Richard Baxter was a religious pamphleteer born in Shropshire in 1615. Baxter’s father was known in his community for “for reading Scripture … and for praying … in his House, and for reproving Drunkards and Swearers, and for talking sometimes a few words of Scripture and the Life to come” (Oxford Dictionary of National Biography). Baxter remembered his father’s holy living in his book “Reliquiae Baxterianae,” and he later became a professed Nonconformist (ODNB). His life and work is notable because Baxter refused patrimony to a specific denomination. In mid seventeenth century denominations developed rapidly and religious personae were typically persuaded to align with one of the Dissenters if not with the Royalists or Parliamentarians. Baxter openly denounced sectarianism, the Church of England, episcopacy, and he thought all aspects of church government as subservient to the purposes of religion (ODNB).
Due to fact that Baxter’s father was entangled in debts, he was unable to get a formal education. His early education was dispensed by clergy and in 1632 he went to study under the chaplain of Ludlow Castle. In 1638 Baxter became the master of the grammar school in Dudley. During his tenure at Dudley, Baxter refused an oath tying him to the Church of England. He became increasingly disposed to the notion that denominations and Dissenters had deleterious effects on the true purpose of religion. In 1641 Baxter became the minister of the Kidderminster district. He affected great change in the diocese, noting that “when I came thither first, there was about one Family in a Street that worshipped God and called on his name,” but “when I came away there were some Streets where there was not past one Family in the Side of a Street that did not so” (ODNB). During this period Baxter focused on his pastoral duties and encountered no legal conflicts. He composed The Reformed Pastor, in which he highlights the requirements for a holy church. Baxter emphasized catechizing, Puritan evangelism, plain preaching, and attempted to rectify pastoral neglect (ODNB). In 1642 Baxter refused an offer from Cromwell to be the chaplain to the Ironsides. He recommended Protestation, the notion that war might be averted, due to the belief that he had “Liberty and Advantage to preach [the] Gospel with Success” with Charles as king (ODNB). In this period, Baxter’s Nonconformist ideology was increasingly evident. He wrote that “Sin and Folly and Mischief of all Sects that would appropriate the Church to themselves” (ODNB). In 1651 he wrote Plain scripture proof of infants church-membership and baptism, a treatise against the Dissenters. The treatise denounced the works of Dissenters as divisive to the unity of the church. He accused notable Ranter Abiezer Coppe of “Satanicall delusions” and “spreading blasphemies” (ODNB). Baxter’s criticism of Dissenters highlights his belief that the church out to be united in their efforts to reform the church rather than divide altogether. This aspect of Baxter’s teaching is most evident in his enduring the political complexity following the death of Charles.

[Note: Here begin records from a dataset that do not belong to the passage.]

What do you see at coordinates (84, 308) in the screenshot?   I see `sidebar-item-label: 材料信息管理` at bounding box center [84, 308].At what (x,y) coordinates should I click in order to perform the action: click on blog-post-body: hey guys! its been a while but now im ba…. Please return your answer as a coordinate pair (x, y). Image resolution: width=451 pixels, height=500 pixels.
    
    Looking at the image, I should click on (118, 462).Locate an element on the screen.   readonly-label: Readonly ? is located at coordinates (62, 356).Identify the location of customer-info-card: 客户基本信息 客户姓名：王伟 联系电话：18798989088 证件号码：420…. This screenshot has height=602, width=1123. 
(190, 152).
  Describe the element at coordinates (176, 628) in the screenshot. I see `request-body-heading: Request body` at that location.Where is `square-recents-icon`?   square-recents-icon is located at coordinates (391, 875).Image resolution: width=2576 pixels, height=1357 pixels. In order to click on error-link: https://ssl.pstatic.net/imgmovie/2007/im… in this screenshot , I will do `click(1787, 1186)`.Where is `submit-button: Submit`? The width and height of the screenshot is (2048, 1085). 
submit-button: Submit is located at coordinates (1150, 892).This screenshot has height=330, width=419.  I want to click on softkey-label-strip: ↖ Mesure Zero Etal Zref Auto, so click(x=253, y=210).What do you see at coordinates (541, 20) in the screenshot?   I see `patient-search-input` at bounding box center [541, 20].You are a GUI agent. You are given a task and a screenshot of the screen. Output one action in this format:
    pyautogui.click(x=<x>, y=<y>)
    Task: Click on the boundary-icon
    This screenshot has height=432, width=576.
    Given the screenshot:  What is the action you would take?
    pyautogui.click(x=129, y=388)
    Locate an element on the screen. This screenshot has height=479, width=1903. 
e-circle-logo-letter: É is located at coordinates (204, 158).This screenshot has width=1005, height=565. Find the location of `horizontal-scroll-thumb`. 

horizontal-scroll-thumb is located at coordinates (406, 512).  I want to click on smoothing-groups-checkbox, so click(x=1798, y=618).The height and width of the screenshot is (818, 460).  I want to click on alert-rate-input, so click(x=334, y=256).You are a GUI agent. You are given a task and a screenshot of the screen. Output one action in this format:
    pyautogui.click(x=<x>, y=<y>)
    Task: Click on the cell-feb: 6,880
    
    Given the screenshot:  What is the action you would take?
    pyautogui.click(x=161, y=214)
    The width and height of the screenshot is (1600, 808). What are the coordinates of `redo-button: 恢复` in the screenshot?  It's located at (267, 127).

Baxter is a remarkable figure during the Interregnum period because he was one of the few that chose Nonconformism during a time that one’s political allegiance was a safeguard against professional or bodily threat. He advocated a comprehensive English church but argued that the Church of England required substantial alterations. Although his aim was “promoting church unity,” Baxter refused to accept “A church which insists upon compliance with a particular liturgical or ecclesiological form” (ODNB). Instead, he sought to bring illuminate the inherent inequality in ecclesiastical hierarchy. Baxter’s Nonconformism disagreed church doctrine but he maintained a first resolve to form a comprehensive English church, saying “I am against all Sects and dividing Parties…I am of that Party which is so against Parties: If the Name of CHRISTIAN be not enough, call me a CATHOLICK CHRISTIAN” (ODNB). Baxter preached in London until the Act of Uniformity in 1662. He refused patronage under the Church of England and became a moderate Dissenter. From 1662 to 1672, Baxter was frequently fined for unlicensed preaching. In 1672 Baxter applied for a license to preach and was recorded as “a mere Nonconformist” (ODNB). From 1672 to his death in 1691, Baxter openly preached free-will doctrines and was charged and fined for sedition multiple times due to his polemics. He wrote three theological tracts, Christian Directory, the Methodus Theologiae Christianae, and the Catholic Theology, which outlined his theological persuasion. Baxter, in true Nonconformist spirit, denounced many points of Calvin’s doctrine. His outspokenness made him ostracized amongst Dissenters and mainstream Anglicans alike (ODNB). He wrote 130 books, mostly “exercises in homiletic, catechetical, practical, or controversial divinity” (ODNB).